At the rally, Stepan gave an impromptu speech.

“I had to apologize to people. Anger took over my whole being. Now, after good hours of sleep, I realize I have to let my anger go,” says Stepan. “My biggest love and prayers go to those people who came to support us, and my biggest thanks are to those people who showed up.” 

Stepan is afraid for his family and friends back in Ukraine. His sister and nephew spent two nights near Kyiv in a bomb shelter before driving 650 km to their parent’s house. Once his sister, a very inexperienced driver, arrived, Stepan felt better although he is still worried.

“It’s not only your family, it’s also all the people and my friends in very hot spots right now; they are trying to defend their cities,” says Stepan.

Especially upsetting for him is the damage that war does to people.

Rally attendees stand in support of Ukraine.

“We’re not worrying about infrastructure and stuff because that’s all material. But human lives. It’s hard. I feel sorry because many, many good people are scared to death of that regime.”

Olga sees things very similarly.

“I don’t know how long it will take for this wound to heal,” she says.

Stepan intends to stay involved in local efforts to support Ukraine. He will keep in touch with Olga too. 

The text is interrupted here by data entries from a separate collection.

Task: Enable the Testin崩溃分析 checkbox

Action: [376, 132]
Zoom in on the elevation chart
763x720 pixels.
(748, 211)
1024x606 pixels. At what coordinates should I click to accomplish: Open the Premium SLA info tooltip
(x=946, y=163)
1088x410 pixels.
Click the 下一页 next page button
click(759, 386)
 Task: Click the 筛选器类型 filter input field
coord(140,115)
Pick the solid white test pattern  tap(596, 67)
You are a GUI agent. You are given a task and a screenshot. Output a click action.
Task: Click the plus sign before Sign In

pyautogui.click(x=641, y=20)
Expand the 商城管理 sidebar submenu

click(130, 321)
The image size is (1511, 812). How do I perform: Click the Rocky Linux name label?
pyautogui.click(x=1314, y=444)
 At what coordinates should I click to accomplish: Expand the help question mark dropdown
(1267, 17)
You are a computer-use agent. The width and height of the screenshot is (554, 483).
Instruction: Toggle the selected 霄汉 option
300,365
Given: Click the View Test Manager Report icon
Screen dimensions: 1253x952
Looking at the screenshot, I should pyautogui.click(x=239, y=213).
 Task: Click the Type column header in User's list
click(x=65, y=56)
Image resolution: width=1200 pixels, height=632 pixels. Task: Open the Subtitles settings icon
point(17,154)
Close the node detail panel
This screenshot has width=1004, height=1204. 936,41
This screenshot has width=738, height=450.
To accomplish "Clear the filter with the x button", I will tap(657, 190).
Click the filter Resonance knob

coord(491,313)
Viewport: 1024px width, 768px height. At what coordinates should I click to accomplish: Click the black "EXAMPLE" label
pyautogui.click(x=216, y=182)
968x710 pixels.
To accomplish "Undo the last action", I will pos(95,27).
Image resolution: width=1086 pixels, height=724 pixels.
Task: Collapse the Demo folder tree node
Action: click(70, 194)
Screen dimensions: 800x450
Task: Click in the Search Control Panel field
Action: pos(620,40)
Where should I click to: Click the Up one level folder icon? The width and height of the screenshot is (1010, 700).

“Since we don’t know how long this war will go on, we might have to organize another rally. My biggest wish is that we didn’t have to do that at all. I would love to meet every Ukrainian in the area but not under these circumstances,” says Stepan.

Both Stepan and Olga say that many reputable humanitarian organizations are supporting Ukraine such as the Canadian Red Cross, UNICEF, and the Maple Hope Foundation, Foundation–a group that has been helping Ukrainian veterans and their families since 2014. 

Both also encourage people to get information about the war from reputable news sources and to be wary of what they read and share on social media.

“In the waterfall of information, it’s really hard to get accurate information,” says Stepan.

For his part, Stepan is trying his best. 

“I’m trying to calm down so I don’t pass my negative energy to (my child) and my wife. She’s at that age where she asks a lot of questions. It breaks my heart that I can’t explain everything to her. I don’t want to pass that anger and hate to her that’s right now inside of me.”

He tries to remain hopeful and see the good.

“There are more good people in the world than evil. People step up when humanity faces some critical moments, and that is incredible to observe and see happening. I hope everybody will have some peace eventually.”

The message that day was clear: stand with Ukraine.